Before the Ever After(21)



and then the house is quiet my mom and dad gone

and then

and then

Uncle Sightman is there.

Get some rest, ZJ, he says, his big hand on my shoulder.

It’s all gonna be right in the morning.





Ways to Disappear


Uncle Sightman makes me toast and eggs and ham for breakfast.

He has music on, some old-school song about blue lights in somebody’s basement. The woman sounds like she’s crying,

and even though I went to sleep right after I went back to bed last night, I still woke up in tears.

I wipe my eyes again before coming downstairs.

What’s up, big man, Uncle Sightman says.

I guess you seen it all last night.

He tells me both my grandmas and my auntie are flying on in later.

All your people rushing here to be with y’all, he says.

He looks at me. His eyes are dark brown, big and clear.

Mama always teases him, calls him the Pretty-Eyed Man.

I sit down, suddenly hungry and not hungry all at once.

They gonna be with us awhile? I ask him.

Long as you need them to be. After a minute, he says You know that’s true for all of us, big man.

You know we all got you.

I nod but don’t say anything.

Your mama said to let you know if you want to stay home from school today— I’m okay, I say real fast.

I want to be at school. I want my brain focused on science and math

and social studies and ELA. I want to fill up my mind with everything

but this.

She said tell you your dad’s okay. He’s resting.
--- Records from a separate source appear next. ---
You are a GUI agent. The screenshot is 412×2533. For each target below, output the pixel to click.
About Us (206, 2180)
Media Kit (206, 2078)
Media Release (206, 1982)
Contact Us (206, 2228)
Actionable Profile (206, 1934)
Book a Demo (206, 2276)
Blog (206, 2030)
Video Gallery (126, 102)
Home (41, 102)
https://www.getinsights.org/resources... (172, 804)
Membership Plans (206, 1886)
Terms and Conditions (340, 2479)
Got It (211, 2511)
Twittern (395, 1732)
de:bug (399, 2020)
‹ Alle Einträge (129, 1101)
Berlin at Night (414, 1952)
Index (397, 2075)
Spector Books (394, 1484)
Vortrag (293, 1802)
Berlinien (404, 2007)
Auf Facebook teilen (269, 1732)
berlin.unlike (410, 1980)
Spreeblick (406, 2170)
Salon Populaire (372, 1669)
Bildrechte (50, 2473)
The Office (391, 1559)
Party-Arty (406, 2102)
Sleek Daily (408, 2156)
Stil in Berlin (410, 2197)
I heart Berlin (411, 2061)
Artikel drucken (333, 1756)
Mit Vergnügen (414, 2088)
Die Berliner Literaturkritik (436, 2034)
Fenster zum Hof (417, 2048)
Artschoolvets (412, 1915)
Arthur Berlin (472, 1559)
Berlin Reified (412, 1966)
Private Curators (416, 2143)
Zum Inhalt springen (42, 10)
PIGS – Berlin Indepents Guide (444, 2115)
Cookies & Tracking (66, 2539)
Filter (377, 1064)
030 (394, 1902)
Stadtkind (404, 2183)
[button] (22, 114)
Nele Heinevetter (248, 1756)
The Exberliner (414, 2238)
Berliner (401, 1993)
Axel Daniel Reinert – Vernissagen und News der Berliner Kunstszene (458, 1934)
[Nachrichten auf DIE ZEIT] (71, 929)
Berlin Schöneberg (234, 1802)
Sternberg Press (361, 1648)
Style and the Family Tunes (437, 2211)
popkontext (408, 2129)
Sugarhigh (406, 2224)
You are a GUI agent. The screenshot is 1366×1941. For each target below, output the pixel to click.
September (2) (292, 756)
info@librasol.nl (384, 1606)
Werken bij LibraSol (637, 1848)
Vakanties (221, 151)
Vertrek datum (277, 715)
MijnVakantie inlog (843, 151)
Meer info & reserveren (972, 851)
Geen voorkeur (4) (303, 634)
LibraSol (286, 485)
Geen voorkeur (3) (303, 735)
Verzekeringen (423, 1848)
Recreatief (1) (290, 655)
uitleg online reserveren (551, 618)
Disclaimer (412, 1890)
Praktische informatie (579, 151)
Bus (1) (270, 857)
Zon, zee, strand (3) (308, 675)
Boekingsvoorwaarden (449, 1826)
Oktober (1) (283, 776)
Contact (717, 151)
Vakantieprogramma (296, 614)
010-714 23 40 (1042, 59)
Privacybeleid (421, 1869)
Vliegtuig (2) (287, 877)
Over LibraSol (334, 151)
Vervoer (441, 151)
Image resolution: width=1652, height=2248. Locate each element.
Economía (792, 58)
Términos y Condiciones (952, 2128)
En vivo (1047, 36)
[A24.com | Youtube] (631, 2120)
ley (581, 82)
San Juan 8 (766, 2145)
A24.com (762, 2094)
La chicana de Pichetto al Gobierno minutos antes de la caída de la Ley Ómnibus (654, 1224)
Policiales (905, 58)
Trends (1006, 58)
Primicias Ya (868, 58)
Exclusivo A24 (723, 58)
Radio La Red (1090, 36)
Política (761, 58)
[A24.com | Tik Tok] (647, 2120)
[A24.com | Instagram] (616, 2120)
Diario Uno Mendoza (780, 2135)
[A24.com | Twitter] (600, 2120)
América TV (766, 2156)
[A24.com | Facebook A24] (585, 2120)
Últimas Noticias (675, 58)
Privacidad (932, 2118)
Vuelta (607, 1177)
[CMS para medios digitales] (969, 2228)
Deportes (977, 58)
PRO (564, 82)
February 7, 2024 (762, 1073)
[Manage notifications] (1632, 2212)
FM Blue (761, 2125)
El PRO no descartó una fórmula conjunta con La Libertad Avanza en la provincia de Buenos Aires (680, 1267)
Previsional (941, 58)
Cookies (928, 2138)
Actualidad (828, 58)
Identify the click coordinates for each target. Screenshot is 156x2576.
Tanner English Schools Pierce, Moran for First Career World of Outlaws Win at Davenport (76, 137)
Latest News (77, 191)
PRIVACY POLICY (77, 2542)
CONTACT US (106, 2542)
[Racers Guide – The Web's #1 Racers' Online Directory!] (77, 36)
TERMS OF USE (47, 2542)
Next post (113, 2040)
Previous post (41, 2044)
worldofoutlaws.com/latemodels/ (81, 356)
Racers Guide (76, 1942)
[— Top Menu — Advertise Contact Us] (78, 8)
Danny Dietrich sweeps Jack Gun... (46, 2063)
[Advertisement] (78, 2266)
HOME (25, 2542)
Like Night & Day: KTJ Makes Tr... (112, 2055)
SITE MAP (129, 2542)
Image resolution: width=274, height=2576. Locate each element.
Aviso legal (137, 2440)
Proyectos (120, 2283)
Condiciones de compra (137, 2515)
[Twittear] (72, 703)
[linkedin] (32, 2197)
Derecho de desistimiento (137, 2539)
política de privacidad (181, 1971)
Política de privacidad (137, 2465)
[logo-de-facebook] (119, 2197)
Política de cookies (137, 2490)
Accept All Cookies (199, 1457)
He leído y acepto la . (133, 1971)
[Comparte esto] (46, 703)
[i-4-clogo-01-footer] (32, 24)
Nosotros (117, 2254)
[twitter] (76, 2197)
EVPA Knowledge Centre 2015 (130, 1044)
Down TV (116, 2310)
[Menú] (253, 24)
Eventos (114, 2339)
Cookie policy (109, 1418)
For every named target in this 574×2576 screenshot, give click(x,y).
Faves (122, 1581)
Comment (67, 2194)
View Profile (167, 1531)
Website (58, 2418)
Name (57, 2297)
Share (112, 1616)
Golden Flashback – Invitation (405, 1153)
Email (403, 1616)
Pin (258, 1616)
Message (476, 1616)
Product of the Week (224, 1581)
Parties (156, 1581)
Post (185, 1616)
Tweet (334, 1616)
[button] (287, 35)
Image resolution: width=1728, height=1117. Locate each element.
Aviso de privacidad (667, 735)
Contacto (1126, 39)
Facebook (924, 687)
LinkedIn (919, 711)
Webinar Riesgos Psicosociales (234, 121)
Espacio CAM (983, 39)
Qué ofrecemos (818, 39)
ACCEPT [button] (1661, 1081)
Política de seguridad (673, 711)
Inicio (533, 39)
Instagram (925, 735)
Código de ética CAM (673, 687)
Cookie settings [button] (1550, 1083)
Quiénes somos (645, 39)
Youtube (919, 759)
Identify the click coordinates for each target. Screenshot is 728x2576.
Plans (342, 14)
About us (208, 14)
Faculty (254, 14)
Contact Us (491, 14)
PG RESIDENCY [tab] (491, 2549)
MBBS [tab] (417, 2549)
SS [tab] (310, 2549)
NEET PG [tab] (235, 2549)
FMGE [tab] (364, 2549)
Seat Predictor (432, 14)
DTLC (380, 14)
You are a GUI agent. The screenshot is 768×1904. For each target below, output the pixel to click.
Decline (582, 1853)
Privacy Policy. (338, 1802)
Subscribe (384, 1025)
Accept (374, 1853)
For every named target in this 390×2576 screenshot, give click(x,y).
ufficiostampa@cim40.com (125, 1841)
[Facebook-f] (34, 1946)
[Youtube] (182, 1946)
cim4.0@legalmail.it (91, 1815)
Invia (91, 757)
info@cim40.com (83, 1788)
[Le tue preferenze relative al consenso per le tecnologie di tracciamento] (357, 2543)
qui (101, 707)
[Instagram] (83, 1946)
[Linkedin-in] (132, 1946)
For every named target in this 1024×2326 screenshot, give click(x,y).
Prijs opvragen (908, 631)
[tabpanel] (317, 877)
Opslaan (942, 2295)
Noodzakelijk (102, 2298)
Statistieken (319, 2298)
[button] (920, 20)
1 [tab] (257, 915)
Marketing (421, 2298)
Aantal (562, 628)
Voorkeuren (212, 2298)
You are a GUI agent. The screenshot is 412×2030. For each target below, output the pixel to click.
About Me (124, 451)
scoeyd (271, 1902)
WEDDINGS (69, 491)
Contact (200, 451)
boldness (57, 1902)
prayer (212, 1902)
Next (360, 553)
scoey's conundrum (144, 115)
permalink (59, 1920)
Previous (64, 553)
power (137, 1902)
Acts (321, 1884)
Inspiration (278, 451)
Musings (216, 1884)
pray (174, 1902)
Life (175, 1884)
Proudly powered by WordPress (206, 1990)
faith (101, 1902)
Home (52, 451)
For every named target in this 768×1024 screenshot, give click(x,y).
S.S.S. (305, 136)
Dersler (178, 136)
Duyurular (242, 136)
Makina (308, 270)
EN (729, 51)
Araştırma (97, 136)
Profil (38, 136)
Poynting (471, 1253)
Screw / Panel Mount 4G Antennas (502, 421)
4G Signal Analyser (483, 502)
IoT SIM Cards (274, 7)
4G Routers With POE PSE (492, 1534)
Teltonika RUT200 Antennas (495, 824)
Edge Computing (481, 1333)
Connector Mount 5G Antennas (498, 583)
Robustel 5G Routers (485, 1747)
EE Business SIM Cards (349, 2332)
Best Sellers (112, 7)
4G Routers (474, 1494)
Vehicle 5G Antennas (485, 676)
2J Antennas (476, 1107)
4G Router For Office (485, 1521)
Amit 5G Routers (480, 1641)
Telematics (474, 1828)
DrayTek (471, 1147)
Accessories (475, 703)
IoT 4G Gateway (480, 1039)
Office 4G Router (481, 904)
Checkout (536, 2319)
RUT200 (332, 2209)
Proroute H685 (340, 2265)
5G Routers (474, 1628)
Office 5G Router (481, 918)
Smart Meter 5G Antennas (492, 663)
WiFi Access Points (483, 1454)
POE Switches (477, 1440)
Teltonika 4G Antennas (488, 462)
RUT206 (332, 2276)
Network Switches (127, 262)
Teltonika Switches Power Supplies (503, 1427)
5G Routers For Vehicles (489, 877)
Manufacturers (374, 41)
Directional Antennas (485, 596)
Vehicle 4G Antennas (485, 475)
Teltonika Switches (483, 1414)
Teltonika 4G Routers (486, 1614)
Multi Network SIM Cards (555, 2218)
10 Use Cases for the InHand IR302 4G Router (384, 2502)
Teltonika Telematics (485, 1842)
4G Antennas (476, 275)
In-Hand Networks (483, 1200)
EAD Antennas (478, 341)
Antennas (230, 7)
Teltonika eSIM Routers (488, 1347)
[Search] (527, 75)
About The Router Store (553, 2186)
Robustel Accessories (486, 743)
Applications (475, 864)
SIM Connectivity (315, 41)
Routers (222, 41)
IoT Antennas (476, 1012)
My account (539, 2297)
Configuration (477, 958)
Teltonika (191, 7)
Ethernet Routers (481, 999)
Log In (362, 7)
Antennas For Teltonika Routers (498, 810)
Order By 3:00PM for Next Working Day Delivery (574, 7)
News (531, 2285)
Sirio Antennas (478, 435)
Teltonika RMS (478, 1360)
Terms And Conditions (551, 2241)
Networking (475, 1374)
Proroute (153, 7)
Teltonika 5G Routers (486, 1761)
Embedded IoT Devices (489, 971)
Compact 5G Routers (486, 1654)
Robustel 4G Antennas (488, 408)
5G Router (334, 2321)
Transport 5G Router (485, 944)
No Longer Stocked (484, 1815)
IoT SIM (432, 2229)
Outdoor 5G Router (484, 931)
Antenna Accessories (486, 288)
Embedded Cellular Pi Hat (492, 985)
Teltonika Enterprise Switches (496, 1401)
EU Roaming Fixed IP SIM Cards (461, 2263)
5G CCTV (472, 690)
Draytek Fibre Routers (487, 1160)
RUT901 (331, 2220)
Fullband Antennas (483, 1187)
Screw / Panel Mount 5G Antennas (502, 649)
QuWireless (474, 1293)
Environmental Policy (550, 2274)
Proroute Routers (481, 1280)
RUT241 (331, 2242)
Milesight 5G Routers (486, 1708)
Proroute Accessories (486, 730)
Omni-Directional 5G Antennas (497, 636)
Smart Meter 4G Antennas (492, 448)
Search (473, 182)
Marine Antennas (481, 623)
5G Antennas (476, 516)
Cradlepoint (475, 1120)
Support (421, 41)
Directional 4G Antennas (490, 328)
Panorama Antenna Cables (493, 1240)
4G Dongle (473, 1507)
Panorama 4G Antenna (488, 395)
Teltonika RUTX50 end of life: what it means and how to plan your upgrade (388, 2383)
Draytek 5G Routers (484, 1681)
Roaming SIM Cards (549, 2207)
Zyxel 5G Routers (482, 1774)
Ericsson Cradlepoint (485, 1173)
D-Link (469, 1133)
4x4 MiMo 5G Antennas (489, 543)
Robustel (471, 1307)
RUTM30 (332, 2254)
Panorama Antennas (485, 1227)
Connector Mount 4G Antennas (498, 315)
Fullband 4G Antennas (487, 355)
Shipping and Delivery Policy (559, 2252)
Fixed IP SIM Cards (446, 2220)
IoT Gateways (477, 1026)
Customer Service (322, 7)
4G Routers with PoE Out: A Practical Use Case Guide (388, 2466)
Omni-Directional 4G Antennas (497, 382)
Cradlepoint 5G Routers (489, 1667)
But he’s not okay, I say, shoving eggs and toast into my mouth.

I know, big man, Uncle Sightman says. I know.





Company


Ollie, Daniel and Darry meet me in the schoolyard, the four of us standing in a huddle, their hands all touching my shoulders at once.

We heard about your dad, they say.

You know we got you, ZJ.

Ollie even gives me a hug, bro style, pounds my back, then Daniel and Darry do the same.

There’s a bubble in my throat and something painful pushing at the back of my eyes.

This is a whole nother kind of pigskin dream to have your boys surrounding you, telling you they got you,

their hands on your shoulders, their arms around your neck.

Figure we’ll go to your house later, Daniel says.

Keep you company and whatnot, Ollie says.

The Fantastic Four got this, Darry says.





Music


Because I’m only twelve now, I can only visit my daddy during certain times and only with my mom or aunt or grandmas.

Never alone.

But I can bring my guitar.

The first time I visited, Mom said I’ll wait outside the room, let you two have some Man Time, kissed my forehead.

Said Everything’s going to be all right.

My daddy moves slow, sleepy-eyed, and sometimes his words don’t always come.

In the hospital he looks smaller than he really is, his voice softer.

But when I take his hand, he looks at me and smiles, says Little man. My little man. Play me one of your songs.

Until the doctors figure out what’s wrong, this is what I have for him.

My music, our songs.

This is what he has for me: the smile that comes when I play, the one that’s really his when he’s remembering again,

when he’s seeing me, ZJ, his little man.

He has his hand holding on to mine, his voice lifting up when he remembers our songs.

And we have this moment—Mom coming into the room, standing at his bedside.

Listening to the music my daddy and I can still make together.

Knowing we have my grandmas and auntie at home, cooking for us. Ready to laugh with us.

And sometimes to hold us

while we cry. We have Sightman and Bernadette.

I got my boys.

And we have some kind of tomorrow somewhere, when we’ll know

what happened to my daddy’s brain.

We have the history of a pig bladder flying through the air, becoming

a football, becoming a game

my daddy always dreamed of playing and then did play

for a long, long time.





AUTHOR’S NOTE


In the late nineties and early 2000s, when football players began to experience what ZJ’s dad experiences in this story, few families understood why. But most families knew something was not right. Symptoms included headaches, mood swings, confusion, depression, aggression and memory loss. It wasn’t until 2002 that Dr. Bennet Omalu discovered that the same brain disease affecting boxers (where the term punch-drunk comes from) was also harming football players. Chronic traumatic encephalopathy (CTE) is a degenerative brain disease found in athletes and others who have suffered repeated blows to the head. At first, many doctors did not want to believe there was a connection between brain damage and America’s most popular sport, but Dr. Omalu persisted, and in 2016 the link was finally acknowledged. And while football helmets protect the skull to some extent, it’s not enough.

While there is still no cure for CTE, people can get some help now. Thanks to Dr. Omalu, a lot more is known about CTE.